ABOUT THIS TASK »
Only certain lines below are wanted: those starting at the line containing "Viewport: 780px width, 563px height." and ending at the line containing "Task: Toggle the X10 volume scale box", both included, each retyped exactly.

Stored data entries
*** Begin section ***

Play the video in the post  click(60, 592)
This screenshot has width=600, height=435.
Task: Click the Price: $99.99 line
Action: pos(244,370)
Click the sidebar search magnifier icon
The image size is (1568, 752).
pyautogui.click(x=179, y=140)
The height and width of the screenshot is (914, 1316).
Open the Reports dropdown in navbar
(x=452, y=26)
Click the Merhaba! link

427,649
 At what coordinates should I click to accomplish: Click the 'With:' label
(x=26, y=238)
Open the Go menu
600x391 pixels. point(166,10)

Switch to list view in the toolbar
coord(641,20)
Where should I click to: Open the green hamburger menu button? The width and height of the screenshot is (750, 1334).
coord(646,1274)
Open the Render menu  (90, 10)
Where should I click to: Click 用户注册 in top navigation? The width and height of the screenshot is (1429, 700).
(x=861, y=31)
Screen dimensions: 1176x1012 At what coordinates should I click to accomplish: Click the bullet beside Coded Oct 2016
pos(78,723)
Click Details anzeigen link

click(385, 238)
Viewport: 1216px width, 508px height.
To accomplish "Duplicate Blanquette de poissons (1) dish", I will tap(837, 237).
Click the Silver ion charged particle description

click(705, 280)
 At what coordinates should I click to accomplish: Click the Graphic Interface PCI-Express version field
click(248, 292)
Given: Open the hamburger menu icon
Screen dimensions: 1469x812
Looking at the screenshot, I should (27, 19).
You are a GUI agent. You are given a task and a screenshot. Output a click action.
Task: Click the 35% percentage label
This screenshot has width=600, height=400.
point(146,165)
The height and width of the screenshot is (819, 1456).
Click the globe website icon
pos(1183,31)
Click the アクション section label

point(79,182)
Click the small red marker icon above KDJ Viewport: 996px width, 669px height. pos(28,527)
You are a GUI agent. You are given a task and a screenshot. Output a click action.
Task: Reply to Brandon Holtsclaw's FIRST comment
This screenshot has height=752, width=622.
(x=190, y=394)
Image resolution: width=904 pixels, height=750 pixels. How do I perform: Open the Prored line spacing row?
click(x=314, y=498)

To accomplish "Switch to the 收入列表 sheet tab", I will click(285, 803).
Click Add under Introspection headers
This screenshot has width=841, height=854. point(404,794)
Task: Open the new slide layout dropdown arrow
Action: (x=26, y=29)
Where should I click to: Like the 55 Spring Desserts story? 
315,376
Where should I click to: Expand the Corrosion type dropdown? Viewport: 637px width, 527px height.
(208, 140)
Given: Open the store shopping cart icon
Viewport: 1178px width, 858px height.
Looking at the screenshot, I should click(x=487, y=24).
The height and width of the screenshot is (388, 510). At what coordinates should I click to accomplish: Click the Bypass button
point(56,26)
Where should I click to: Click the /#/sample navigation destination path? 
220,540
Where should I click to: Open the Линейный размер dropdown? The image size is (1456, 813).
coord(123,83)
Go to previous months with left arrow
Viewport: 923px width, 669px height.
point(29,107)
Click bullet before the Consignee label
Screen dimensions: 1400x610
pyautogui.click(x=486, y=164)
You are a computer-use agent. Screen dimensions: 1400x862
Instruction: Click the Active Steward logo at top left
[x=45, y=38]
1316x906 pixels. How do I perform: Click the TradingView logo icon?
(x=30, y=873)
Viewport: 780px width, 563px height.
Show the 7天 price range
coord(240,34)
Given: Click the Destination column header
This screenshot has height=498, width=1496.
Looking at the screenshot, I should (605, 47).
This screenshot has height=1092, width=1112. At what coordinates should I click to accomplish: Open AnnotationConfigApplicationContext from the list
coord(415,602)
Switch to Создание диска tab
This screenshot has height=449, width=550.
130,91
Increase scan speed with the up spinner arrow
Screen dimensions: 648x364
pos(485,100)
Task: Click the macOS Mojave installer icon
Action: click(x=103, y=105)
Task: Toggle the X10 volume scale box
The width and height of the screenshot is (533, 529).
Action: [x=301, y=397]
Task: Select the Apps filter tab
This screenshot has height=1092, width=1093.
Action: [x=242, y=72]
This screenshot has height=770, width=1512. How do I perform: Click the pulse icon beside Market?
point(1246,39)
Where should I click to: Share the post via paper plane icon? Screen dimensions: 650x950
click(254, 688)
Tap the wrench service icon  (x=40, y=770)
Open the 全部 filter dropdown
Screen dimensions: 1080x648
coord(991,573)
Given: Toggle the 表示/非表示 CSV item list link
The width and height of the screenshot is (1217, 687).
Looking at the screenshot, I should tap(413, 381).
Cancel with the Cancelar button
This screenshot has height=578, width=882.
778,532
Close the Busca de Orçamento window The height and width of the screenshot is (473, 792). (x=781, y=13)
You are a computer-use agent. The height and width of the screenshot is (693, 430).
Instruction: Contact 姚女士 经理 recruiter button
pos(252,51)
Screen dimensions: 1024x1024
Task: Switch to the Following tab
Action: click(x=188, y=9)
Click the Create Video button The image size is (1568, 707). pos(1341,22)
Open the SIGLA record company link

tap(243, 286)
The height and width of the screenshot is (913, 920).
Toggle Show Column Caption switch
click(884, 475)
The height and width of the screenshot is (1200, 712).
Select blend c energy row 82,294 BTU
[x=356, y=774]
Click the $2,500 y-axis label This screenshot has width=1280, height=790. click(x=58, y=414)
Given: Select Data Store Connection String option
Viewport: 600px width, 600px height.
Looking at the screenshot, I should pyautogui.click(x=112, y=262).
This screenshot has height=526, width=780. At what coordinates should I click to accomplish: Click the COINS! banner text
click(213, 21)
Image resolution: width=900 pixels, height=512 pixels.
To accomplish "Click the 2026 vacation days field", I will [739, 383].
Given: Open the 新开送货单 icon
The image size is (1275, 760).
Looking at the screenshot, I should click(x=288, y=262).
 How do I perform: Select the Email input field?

*** End section ***

EXPECTED ANSWER »
Viewport: 780px width, 563px height.
Show the 7天 price range
coord(240,34)
Given: Click the Destination column header
This screenshot has height=498, width=1496.
Looking at the screenshot, I should (605, 47).
This screenshot has height=1092, width=1112. At what coordinates should I click to accomplish: Open AnnotationConfigApplicationContext from the list
coord(415,602)
Switch to Создание диска tab
This screenshot has height=449, width=550.
130,91
Increase scan speed with the up spinner arrow
Screen dimensions: 648x364
pos(485,100)
Task: Click the macOS Mojave installer icon
Action: click(x=103, y=105)
Task: Toggle the X10 volume scale box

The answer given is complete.